◆ **Data to use**:
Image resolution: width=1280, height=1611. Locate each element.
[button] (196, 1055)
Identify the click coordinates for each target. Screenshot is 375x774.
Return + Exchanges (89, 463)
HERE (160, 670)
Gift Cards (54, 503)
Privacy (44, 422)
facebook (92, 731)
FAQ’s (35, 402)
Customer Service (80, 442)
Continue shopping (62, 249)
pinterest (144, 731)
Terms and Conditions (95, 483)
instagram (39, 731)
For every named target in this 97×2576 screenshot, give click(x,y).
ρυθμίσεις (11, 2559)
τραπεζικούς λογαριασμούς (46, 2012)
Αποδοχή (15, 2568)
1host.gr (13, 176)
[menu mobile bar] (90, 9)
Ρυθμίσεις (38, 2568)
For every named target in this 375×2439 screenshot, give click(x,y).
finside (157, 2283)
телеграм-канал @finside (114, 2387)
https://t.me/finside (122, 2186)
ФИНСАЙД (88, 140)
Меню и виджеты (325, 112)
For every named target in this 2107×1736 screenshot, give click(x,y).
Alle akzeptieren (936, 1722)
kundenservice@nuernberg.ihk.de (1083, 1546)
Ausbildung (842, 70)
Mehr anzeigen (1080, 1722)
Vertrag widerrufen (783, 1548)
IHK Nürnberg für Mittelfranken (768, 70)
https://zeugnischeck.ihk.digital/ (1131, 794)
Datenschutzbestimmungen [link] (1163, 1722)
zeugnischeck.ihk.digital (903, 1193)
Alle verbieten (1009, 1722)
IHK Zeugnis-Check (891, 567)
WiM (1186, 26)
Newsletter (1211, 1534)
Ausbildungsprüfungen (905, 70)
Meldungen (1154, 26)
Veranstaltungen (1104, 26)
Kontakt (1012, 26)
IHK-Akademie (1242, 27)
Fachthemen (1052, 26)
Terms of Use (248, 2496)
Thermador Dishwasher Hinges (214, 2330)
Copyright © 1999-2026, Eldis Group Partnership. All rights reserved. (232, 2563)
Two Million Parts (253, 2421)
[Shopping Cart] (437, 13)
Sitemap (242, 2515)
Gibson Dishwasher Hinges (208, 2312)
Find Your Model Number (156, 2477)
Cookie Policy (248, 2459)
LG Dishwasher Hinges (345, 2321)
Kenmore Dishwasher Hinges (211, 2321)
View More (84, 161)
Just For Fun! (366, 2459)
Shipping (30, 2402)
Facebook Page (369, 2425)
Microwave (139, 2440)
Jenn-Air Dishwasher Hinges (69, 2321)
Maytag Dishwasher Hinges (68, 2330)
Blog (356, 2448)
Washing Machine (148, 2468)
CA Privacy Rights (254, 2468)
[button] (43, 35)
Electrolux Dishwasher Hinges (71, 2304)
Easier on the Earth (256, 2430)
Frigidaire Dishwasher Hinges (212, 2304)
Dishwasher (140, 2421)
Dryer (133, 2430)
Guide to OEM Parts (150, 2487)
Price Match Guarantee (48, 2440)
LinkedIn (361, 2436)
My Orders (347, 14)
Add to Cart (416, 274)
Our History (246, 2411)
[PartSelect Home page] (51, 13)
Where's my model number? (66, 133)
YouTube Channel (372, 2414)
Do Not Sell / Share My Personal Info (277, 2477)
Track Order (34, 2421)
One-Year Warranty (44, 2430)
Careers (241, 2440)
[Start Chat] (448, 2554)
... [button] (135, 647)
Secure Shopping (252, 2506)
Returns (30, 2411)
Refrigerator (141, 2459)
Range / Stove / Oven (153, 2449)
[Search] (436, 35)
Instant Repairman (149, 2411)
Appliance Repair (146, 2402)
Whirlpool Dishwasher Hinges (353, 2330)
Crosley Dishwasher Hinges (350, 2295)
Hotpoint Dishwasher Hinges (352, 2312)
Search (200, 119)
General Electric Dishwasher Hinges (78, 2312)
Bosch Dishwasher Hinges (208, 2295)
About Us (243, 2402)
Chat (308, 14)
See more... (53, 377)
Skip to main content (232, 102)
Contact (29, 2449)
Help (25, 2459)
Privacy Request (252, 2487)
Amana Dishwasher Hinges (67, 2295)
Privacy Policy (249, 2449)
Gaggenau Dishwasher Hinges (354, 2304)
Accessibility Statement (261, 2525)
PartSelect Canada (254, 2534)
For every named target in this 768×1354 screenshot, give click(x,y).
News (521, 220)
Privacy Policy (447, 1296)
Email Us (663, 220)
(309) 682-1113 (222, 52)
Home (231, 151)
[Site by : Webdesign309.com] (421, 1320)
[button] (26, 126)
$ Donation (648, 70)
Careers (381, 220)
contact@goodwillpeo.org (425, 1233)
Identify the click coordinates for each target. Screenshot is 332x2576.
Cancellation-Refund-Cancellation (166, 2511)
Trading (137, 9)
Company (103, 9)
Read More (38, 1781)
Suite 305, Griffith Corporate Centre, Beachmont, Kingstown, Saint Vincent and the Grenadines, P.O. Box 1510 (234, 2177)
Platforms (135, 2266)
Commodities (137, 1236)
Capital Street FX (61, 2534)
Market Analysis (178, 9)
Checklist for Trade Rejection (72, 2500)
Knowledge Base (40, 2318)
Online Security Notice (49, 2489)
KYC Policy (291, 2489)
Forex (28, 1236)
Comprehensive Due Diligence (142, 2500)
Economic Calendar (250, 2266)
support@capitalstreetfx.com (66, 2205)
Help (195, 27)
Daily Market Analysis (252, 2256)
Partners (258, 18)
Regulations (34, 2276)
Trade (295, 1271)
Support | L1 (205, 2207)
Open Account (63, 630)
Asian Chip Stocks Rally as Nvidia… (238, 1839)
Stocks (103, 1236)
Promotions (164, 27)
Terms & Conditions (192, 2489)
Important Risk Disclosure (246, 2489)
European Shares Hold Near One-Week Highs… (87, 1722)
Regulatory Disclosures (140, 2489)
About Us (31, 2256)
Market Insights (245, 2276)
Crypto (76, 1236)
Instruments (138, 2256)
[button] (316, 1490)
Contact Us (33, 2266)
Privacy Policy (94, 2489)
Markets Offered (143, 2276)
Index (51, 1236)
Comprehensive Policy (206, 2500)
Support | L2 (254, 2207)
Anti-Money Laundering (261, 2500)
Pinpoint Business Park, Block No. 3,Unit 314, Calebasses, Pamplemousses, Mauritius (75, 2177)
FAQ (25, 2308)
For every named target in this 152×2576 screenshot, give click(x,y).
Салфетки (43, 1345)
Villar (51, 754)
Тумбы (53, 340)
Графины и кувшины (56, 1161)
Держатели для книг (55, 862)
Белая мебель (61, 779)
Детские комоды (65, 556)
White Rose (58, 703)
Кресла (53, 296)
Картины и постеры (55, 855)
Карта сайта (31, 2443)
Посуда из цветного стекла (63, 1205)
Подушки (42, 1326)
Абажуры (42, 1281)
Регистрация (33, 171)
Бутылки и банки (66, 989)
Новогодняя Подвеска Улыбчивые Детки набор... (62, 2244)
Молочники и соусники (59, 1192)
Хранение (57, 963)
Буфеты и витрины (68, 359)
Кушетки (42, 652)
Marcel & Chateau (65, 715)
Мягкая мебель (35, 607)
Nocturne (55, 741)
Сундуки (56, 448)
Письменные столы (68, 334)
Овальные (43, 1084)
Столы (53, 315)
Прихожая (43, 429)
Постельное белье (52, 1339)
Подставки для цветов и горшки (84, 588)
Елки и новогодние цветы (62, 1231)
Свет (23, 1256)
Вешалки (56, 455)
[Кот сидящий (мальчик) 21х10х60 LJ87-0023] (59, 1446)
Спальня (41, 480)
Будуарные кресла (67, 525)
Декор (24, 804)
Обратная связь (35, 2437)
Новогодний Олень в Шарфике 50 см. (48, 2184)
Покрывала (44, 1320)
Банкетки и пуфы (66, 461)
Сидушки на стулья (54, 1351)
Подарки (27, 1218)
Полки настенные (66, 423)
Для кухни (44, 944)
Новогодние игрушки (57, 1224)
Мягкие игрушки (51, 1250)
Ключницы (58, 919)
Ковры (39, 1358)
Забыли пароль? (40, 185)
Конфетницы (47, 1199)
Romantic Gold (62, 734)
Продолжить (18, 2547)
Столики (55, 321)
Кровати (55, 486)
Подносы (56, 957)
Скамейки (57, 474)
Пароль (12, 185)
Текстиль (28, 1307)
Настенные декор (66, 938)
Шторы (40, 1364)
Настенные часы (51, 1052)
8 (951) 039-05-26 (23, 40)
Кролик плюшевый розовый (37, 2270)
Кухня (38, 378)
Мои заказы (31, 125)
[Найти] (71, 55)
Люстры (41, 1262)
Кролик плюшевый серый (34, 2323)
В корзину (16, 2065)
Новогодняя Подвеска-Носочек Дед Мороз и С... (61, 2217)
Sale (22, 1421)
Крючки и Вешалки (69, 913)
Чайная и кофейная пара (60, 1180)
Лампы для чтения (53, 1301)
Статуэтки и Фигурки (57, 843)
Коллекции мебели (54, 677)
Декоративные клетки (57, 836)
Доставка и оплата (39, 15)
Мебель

◆ **What you should do**: Using the listing, filter for "zeugnischeck" and return the matching lines.

◆ **Worked solution**:
https://zeugnischeck.ihk.digital/ (1131, 794)
zeugnischeck.ihk.digital (903, 1193)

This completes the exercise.